Supply and slaughter numbers at play in production
Lamb production should be closely monitored as several factors are playing into the availability and supply of quality stock going forward.
THE lamb slaughter this summer has been low, adding another layer to the ongoing debate about supply and how numbers could flow this autumn and winter.
Data for the month of January had the eastern states lamb kill at 1.22 million, making it the quietest start to a year since at least 2018.
Delve back further, and production since September (that month being the traditional start of the new lamb season) falls shy of 7 million, which is nearly 5 per cent behind the same five-month period in 2019-20.
And as supply rather than demand is currently the key driver of lamb prices, how these slaughter figures are interrupted goes a fair way to how you view the market going forward.
For those of the opinion the industry is facing a tough time for supply, the latest slaughter data is seen as more evidence of the limited flock and tighter overall availability of lambs.

Listing -
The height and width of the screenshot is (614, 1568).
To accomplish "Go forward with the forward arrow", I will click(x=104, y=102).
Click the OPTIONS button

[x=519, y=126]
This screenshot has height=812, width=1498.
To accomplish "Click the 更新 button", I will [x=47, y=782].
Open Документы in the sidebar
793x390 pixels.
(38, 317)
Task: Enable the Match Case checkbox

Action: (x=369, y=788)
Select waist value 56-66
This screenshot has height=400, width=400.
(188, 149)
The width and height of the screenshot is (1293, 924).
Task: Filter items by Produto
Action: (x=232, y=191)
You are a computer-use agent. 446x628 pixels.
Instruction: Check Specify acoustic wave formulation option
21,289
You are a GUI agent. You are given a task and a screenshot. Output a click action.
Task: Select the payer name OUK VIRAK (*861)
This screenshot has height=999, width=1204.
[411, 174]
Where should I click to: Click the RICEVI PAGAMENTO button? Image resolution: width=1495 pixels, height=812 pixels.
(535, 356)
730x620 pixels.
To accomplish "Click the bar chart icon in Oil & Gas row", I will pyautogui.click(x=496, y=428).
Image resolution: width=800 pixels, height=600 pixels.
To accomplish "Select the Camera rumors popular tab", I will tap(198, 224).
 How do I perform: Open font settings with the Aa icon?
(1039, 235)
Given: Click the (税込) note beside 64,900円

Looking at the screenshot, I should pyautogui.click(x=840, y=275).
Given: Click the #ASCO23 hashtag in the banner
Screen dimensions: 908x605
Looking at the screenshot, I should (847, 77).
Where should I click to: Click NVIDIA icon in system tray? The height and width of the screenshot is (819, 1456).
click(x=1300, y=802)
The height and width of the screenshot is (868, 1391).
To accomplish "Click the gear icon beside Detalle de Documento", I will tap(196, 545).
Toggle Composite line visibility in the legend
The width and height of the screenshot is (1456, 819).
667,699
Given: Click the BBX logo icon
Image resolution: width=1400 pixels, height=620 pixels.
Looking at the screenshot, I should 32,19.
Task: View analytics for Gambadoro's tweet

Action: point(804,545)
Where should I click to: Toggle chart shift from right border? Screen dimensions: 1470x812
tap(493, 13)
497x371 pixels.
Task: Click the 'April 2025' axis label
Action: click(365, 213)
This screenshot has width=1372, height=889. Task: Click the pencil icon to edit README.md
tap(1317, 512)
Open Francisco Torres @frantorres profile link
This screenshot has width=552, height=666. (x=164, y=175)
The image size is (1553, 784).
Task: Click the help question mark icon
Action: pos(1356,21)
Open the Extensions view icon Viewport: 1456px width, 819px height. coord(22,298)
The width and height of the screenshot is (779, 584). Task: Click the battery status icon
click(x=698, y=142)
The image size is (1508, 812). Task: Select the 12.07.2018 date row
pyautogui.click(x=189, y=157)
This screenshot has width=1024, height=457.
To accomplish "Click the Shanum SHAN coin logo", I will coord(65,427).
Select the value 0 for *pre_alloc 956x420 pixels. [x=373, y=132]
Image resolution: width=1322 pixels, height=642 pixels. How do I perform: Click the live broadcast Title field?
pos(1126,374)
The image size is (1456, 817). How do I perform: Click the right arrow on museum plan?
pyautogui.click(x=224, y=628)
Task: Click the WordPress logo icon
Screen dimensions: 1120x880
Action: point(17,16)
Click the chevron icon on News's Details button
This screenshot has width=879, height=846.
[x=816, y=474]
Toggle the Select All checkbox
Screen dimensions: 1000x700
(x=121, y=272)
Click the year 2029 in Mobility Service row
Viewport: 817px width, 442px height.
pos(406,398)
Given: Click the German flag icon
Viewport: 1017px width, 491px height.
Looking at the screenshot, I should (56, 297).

Prompt 1 - In the lamb supply article, start at the words "Supply and slaughter" and stop after "autumn and winter.". Write that part out again, switching "summer" to "spring".
Prompt 2 - According to the lamb supply article, why does the way slaughter figures are read matter so much for how someone views the market?
Prompt 3 - Extend the lamb supply article, picking up right after its last sentence.
The records have nothing to do with the lamb supply article.

Task result 1 -
Supply and slaughter numbers at play in production
Lamb production should be closely monitored as several factors are playing into the availability and supply of quality stock going forward.
THE lamb slaughter this spring has been low, adding another layer to the ongoing debate about supply and how numbers could flow this autumn and winter.

Task result 2 - Supply, not demand, is currently the key driver of lamb prices. So how the slaughter numbers are read goes a long way toward shaping a view of where the market is heading.

Task result 3 -
For those with more of a “glass half full” take on the situation, the lower than average kill levels of recent months suggest there are more lambs still out there to be sold this coming autumn and winter.
The graph shows lamb slaughter since 2018.
And as lamb supply is so pivotal to the market, below is the raw data, based on figures from Meat and Livestock Australia.
They show:
1,222,864 lambs slaughtered in January, compared to 1,354,743 last year; and
6,958,420 lambs processed in the past five months (September, October, November, December and January), compared with 7,275,644 in the same period of 2019-20.
There is no simple black and white answer to these figures, rather a lot of grey areas and speculation.
To start, the general consensus among agents is fewer lambs have been carried over in the south due to the solid price rates that were available for suckers over the spring, and the good season that enabled a bigger percentage to reach prime slaughter weights.
They also argue that the limited availability of store lambs in the spring, and their high cost with many costing upwards of $150 at big carcass prices, deterred traders from operating.
On top of this is the push to rebuild flocks and retain crossbred ewe lambs for breeding.
This has shown up at some recent store sales with lines of White Suffolk Merino-cross ewe lambs being offered.
There has also been some suggestion that difficulties finding shearers in the spring led some producers to quit more lambs than they would have liked as woolly suckers.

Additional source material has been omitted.